Les patients atteints de FHSR sévère présentent des ménorragies, des métrorragies, des pétéchies cutanées ou muqueuses, des saignements gastro-intestinaux et des épistaxis. Les adultes et les enfants présentent des manifestations cliniques similaires de la FHSR.
Les systèmes respiratoire et cardiovasculaire sont principalement ciblés par les hantavirus responsables du HCPS. Certains des principaux symptômes du HCPS comprennent des maux de tête, des douleurs abdominales, des frissons, des myalgies, de la diarrhée, des arthralgies, des douleurs rétro-oculaires et des vomissements. Des symptômes respiratoires peu fréquents, tels que la congestion nasale et l’odynophagie, ont également été signalés.
Diagnostic
Il est important de faire la différence entre HFRS et HCPS, en particulier dans la phase prodromique. L’analyse des bandelettes urinaires est fréquemment utilisée pour confirmer un cas suspect de FHSR.
Ces tests sont souvent suivis d’une analyse sérologique, telle que le dosage immuno-enzymatique (ELISA). Ici, des anticorps d’immunoglobuline M (IgM) contre la protéine de nucléocapside de l’hantavirus sont détectés au début du prodrome fébrile, tandis que des anticorps IgG sont trouvés à la fin du prodrome fébrile.
Des dosages immunochromatographiques des IgM sont effectués pour détecter le HFRS causé par le PUUV, le HTNV et le virus Dobrava (DOBV). Les tests ELISA IgG et IgM sont utilisés pour détecter une infection aiguë.
Les tests d’anticorps neutralisants sont utilisés pour déterminer les niveaux d’anticorps monoclonaux, ainsi que l’immunité conférée par les vaccins et l’infection naturelle. Les tests de transcription inverse-amplification en chaîne par polymérase quantitative (RT-qPCR) sont utilisés pour diagnostiquer le PUUV et le DOBV dans la phase précoce de l’infection. Le séquençage de nouvelle génération a également été utilisé pour étudier l’épidémiologie génomique virale.
Traitement
À ce jour, aucun traitement antiviral ou immunomodulateur spécifique n’est disponible pour l’infection à Hantavirus.
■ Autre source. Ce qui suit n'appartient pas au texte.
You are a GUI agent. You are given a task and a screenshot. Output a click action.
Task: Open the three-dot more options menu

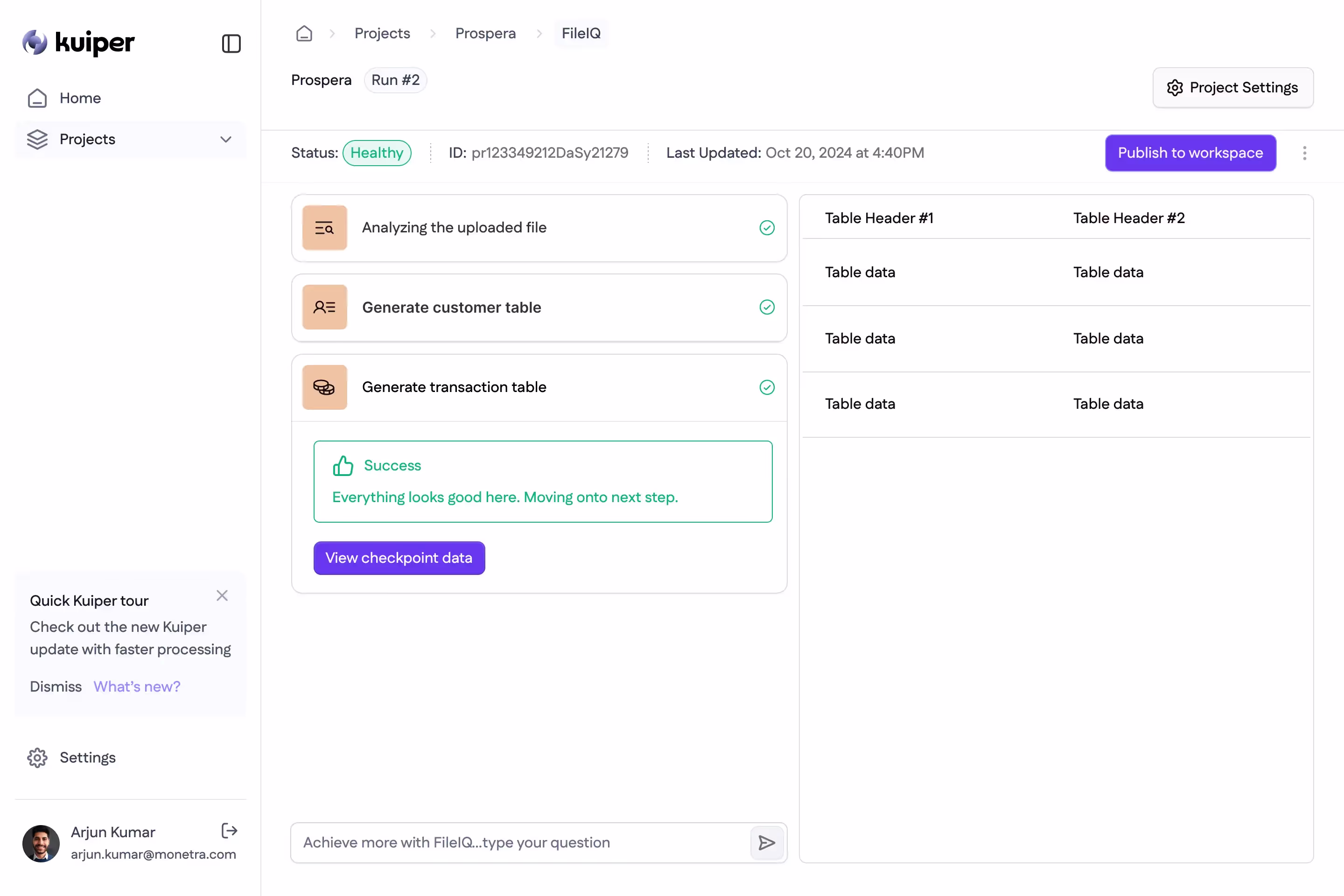1304,153
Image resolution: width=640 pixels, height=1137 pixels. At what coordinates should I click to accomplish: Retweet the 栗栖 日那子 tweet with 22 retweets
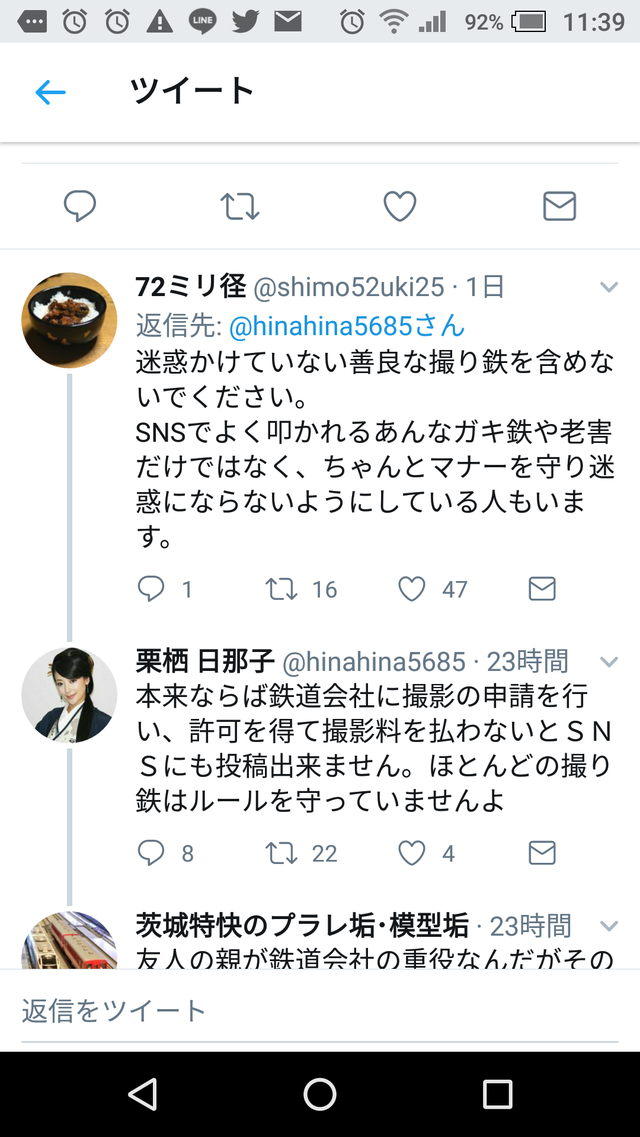281,853
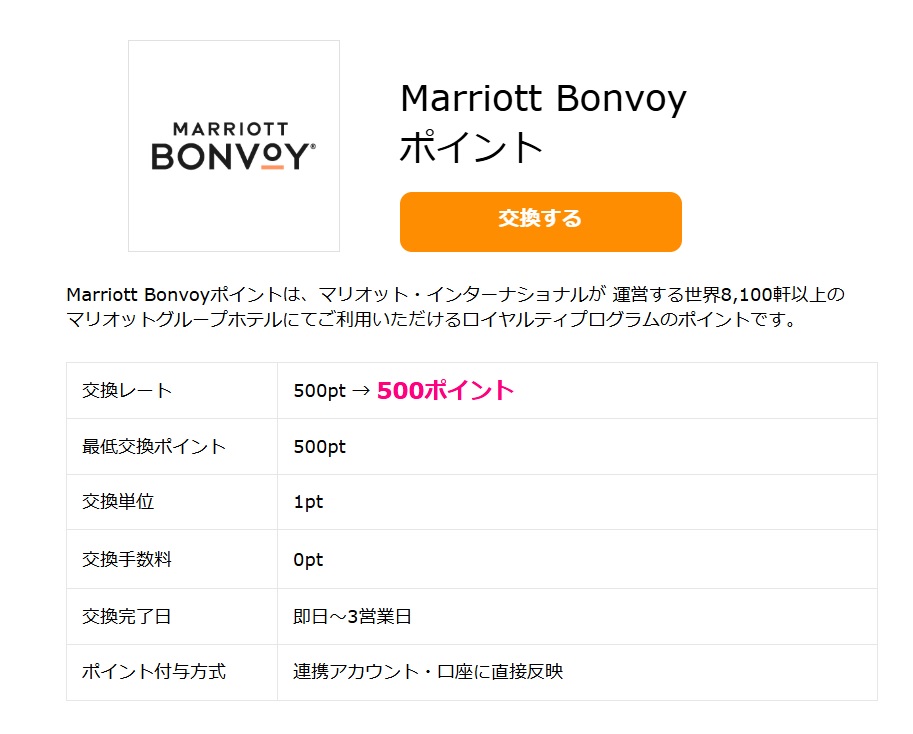913x734 pixels.
Task: Click the ポイント付与方式 row label
Action: pos(154,672)
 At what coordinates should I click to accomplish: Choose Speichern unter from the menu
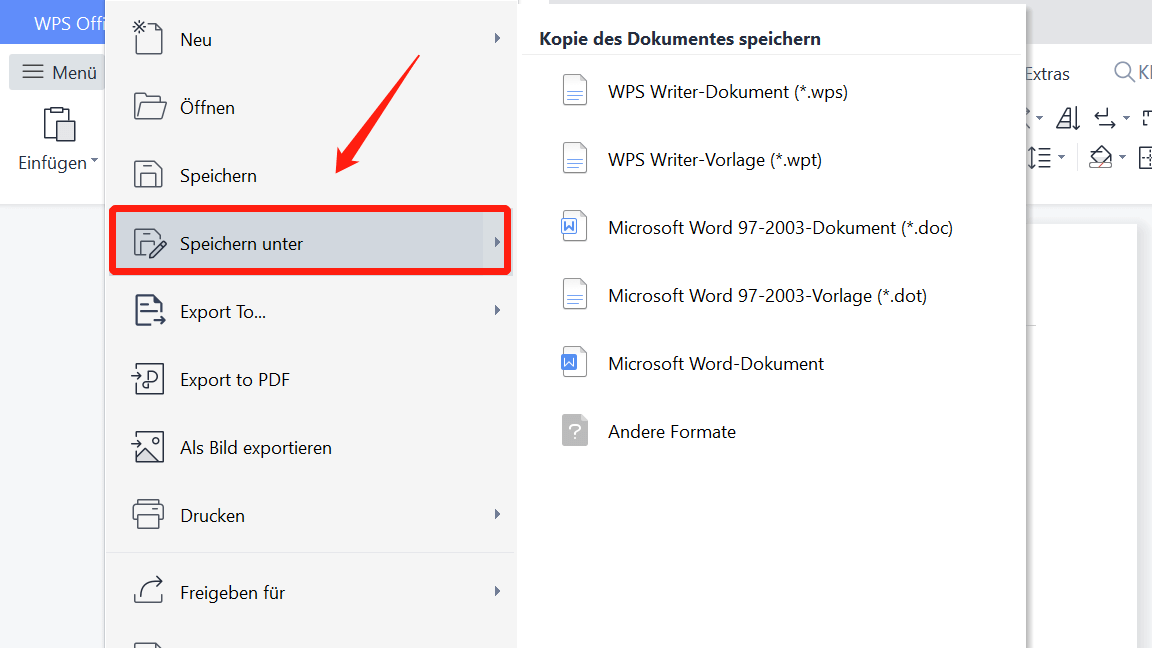click(241, 243)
Un essai clinique mené en Chine a révélé que la ribavirine intraveineuse réduisait la mortalité liée au FHSR. Un autre essai a contredit ce résultat et a rapporté que la ribavirine n’était pas efficace lorsque la FHSR était causée par le PUUV.
Un essai clinique mené au Chili a révélé que la méthylprednisolone intraveineuse à forte dose était inefficace contre le HCPS en phase cardiopulmonaire.
L’infection à hantavirus peut être gérée par une surveillance attentive des symptômes cliniques, de la tension artérielle, de l’équilibre hydrique et électrolytique et des analyses d’urine. Les traitements courants comprennent les analgésiques, l’oxygénation contre l’hypoxie, la correction des déséquilibres électrolytiques et les liquides intraveineux pour prévenir l’hypotension. Environ 15% des patients infectés par PUUV nécessitent une dialyse.
Lors d’infections graves qui provoquent une insuffisance rénale et un syndrome de détresse respiratoire aiguë, une thérapie de remplacement rénal et une ventilation mécanique peuvent être nécessaires. Des modèles animaux ont révélé que le favipiravir pourrait être efficace contre le virus Sin Nombre (SNV) lorsqu’il est administré avant le début de la virémie. L’acétate d’icatibant, qui est un antagoniste des récepteurs de la bradykinine, s’est avéré efficace dans le traitement de la FHSR sévère.